Personal information
- Full name: David Daniel Masters
- Born: 22 April 1978 (age 48) Chatham, Kent
- Nickname: Hod
- Batting: Right-handed
- Bowling: Right-arm medium-fast
- Role: Bowler
- Relations: Kevin Masters (father) Daniel Masters (brother)

Domestic team information
- 2000–2002: Kent
- 2003–2007: Leicestershire
- 2008–2016: Essex
- FC debut: 3 May 2000 Kent v Zimbabweans
- Last FC: 20 September 2016 Essex v Kent
- LA debut: 18 April 2000 Kent v Essex
- Last LA: 17 August 2016 Essex v Warwickshire

Career statistics
| Competition | FC | LA | T20 |
| Matches | 202 | 178 | 127 |
| Runs scored | 2,829 | 575 | 114 |
| Batting average | 13.73 | 11.27 | 5.42 |
| 100s/50s | 1/6 | 0/0 | 0/0 |
| Top score | 119 | 39 | 14 |
| Balls bowled | 37,788 | 7,682 | 2,510 |
| Wickets | 672 | 176 | 92 |
| Bowling average | 25.15 | 32.38 | 33.52 |
| 5 wickets in innings | 31 | 2 | 0 |
| 10 wickets in match | 0 | 0 | 0 |
| Best bowling | 8/10 | 5/17 | 3/7 |
| Catches/stumpings | 60/– | 22/– | 25/– |
- Source: CricInfo, 23 September 2016

= David Masters =

English cricketer

David Daniel Masters (born 22 April 1978) is a former English cricketer who played for Kent, Leicestershire and Essex County Cricket Clubs between 2000 and 2016.
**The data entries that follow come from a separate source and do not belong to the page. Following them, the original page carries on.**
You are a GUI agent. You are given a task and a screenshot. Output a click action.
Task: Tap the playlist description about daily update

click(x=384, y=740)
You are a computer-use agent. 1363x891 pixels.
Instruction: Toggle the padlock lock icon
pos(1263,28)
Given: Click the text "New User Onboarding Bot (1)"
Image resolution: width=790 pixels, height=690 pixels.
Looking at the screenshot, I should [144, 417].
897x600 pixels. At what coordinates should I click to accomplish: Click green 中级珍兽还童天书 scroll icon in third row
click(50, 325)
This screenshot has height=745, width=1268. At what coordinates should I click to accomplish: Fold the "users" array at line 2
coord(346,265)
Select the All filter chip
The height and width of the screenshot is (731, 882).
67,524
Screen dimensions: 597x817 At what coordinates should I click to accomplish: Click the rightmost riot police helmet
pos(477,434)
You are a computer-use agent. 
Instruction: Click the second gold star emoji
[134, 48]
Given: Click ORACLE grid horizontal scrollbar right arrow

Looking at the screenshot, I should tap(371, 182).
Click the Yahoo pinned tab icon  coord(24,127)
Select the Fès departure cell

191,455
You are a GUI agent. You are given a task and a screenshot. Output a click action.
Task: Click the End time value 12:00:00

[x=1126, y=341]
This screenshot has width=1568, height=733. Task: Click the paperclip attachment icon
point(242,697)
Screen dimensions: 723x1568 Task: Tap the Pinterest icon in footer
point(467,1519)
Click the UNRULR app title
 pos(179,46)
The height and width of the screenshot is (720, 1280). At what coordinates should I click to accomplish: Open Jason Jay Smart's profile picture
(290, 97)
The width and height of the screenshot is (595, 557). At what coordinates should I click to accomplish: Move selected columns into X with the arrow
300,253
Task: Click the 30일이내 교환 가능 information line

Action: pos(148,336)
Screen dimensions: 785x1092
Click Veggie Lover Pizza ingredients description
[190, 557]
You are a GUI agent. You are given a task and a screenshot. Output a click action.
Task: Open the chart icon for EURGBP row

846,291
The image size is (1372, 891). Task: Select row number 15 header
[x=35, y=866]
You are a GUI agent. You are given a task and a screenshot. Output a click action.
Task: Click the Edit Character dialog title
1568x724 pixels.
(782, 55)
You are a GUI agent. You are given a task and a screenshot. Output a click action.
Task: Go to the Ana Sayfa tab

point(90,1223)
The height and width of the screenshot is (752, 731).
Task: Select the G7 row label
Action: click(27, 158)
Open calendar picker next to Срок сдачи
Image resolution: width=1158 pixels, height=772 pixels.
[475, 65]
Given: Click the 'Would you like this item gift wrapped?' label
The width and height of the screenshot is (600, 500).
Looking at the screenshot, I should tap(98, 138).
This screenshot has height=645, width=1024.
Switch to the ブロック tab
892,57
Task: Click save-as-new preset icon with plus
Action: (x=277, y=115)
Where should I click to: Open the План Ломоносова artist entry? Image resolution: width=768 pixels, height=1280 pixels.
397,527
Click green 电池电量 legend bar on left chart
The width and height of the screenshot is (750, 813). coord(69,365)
Masters was born at Chatham in Kent in 1978 and educated at Fort Luton High School and Mid-Kent College. He made his senior cricket debut for Kent in 2000 as a seam bowler. He left Kent to join Leicestershire ahead of the 2003 season and was named the county's player of the year in 2005 after taking 45 wickets in all competitions. In August 2007 he agreed to join Essex on a three-year contract, remaining with the county from the start of the 2008 season until he retired at the end of the 2016 season.

Masters took 672 first-class wickets in his 16-year career. He was described as a "nagging medium-paced journeyman" and a "dependable performer" who led the Essex bowling attack in the later years of his career as a "metronomically reliable leader". He bowled a range of seam bowling variations and moved the ball reliably. He was praised on his retirement for his "skill, consistency and longevity".

Masters' best bowling performance was figures of 8/10 taken against Leicestershire at Southend in 2011. During the off-season he worked in the family building firm, initially as a labourer, preferring to keep fit by working rather than in the gym, and in his later career as a contract manager.

Masters' father Kevin played briefly for Kent in the 1980s. His brother Daniel played briefly for Leicestershire between 2009 and 2010.